> _Exercise_
Everything in the listing must be transcribed exactly, from the first line to the last.

> _Material supplied_
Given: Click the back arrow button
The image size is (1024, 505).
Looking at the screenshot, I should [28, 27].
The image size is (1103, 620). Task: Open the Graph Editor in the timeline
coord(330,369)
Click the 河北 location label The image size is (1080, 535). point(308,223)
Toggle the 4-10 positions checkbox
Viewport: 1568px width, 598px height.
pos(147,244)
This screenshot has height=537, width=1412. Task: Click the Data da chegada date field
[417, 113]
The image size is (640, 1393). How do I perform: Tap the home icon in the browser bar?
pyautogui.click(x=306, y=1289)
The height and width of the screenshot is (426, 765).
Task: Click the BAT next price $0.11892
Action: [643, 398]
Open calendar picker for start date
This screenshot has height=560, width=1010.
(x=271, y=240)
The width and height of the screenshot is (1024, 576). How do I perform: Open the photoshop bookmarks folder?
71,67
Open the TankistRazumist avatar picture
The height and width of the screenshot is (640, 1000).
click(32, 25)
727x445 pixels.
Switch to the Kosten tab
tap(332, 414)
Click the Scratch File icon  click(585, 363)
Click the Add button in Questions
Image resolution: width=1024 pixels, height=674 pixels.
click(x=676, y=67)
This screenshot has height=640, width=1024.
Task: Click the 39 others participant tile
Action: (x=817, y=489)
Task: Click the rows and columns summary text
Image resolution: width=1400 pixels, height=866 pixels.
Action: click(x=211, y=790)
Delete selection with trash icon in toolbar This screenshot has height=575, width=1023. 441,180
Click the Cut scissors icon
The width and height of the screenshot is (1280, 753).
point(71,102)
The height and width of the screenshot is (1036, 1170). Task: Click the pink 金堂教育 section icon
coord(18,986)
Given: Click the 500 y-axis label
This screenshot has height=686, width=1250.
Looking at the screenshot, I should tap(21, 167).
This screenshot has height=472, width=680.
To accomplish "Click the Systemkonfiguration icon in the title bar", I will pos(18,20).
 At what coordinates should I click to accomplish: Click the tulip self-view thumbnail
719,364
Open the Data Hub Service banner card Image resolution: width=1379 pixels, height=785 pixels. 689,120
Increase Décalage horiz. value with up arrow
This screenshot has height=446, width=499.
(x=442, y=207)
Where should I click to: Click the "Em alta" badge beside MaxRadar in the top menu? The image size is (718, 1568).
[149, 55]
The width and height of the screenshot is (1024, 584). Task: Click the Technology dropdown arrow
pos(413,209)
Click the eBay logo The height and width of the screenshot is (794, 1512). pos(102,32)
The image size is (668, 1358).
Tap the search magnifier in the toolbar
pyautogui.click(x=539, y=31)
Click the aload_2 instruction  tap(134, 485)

> _Exercise result_
Given: Click the back arrow button
The image size is (1024, 505).
Looking at the screenshot, I should [28, 27].
The image size is (1103, 620). Task: Open the Graph Editor in the timeline
coord(330,369)
Click the 河北 location label The image size is (1080, 535). point(308,223)
Toggle the 4-10 positions checkbox
Viewport: 1568px width, 598px height.
pos(147,244)
This screenshot has height=537, width=1412. Task: Click the Data da chegada date field
[417, 113]
The image size is (640, 1393). How do I perform: Tap the home icon in the browser bar?
pyautogui.click(x=306, y=1289)
The height and width of the screenshot is (426, 765).
Task: Click the BAT next price $0.11892
Action: [643, 398]
Open calendar picker for start date
This screenshot has height=560, width=1010.
(x=271, y=240)
The width and height of the screenshot is (1024, 576). How do I perform: Open the photoshop bookmarks folder?
71,67
Open the TankistRazumist avatar picture
The height and width of the screenshot is (640, 1000).
click(32, 25)
727x445 pixels.
Switch to the Kosten tab
tap(332, 414)
Click the Scratch File icon  click(585, 363)
Click the Add button in Questions
Image resolution: width=1024 pixels, height=674 pixels.
click(x=676, y=67)
This screenshot has height=640, width=1024.
Task: Click the 39 others participant tile
Action: (x=817, y=489)
Task: Click the rows and columns summary text
Image resolution: width=1400 pixels, height=866 pixels.
Action: click(x=211, y=790)
Delete selection with trash icon in toolbar This screenshot has height=575, width=1023. 441,180
Click the Cut scissors icon
The width and height of the screenshot is (1280, 753).
point(71,102)
The height and width of the screenshot is (1036, 1170). Task: Click the pink 金堂教育 section icon
coord(18,986)
Given: Click the 500 y-axis label
This screenshot has height=686, width=1250.
Looking at the screenshot, I should tap(21, 167).
This screenshot has height=472, width=680.
To accomplish "Click the Systemkonfiguration icon in the title bar", I will pos(18,20).
 At what coordinates should I click to accomplish: Click the tulip self-view thumbnail
719,364
Open the Data Hub Service banner card Image resolution: width=1379 pixels, height=785 pixels. 689,120
Increase Décalage horiz. value with up arrow
This screenshot has height=446, width=499.
(x=442, y=207)
Where should I click to: Click the "Em alta" badge beside MaxRadar in the top menu? The image size is (718, 1568).
[149, 55]
The width and height of the screenshot is (1024, 584). Task: Click the Technology dropdown arrow
pos(413,209)
Click the eBay logo The height and width of the screenshot is (794, 1512). pos(102,32)
The image size is (668, 1358).
Tap the search magnifier in the toolbar
pyautogui.click(x=539, y=31)
Click the aload_2 instruction  tap(134, 485)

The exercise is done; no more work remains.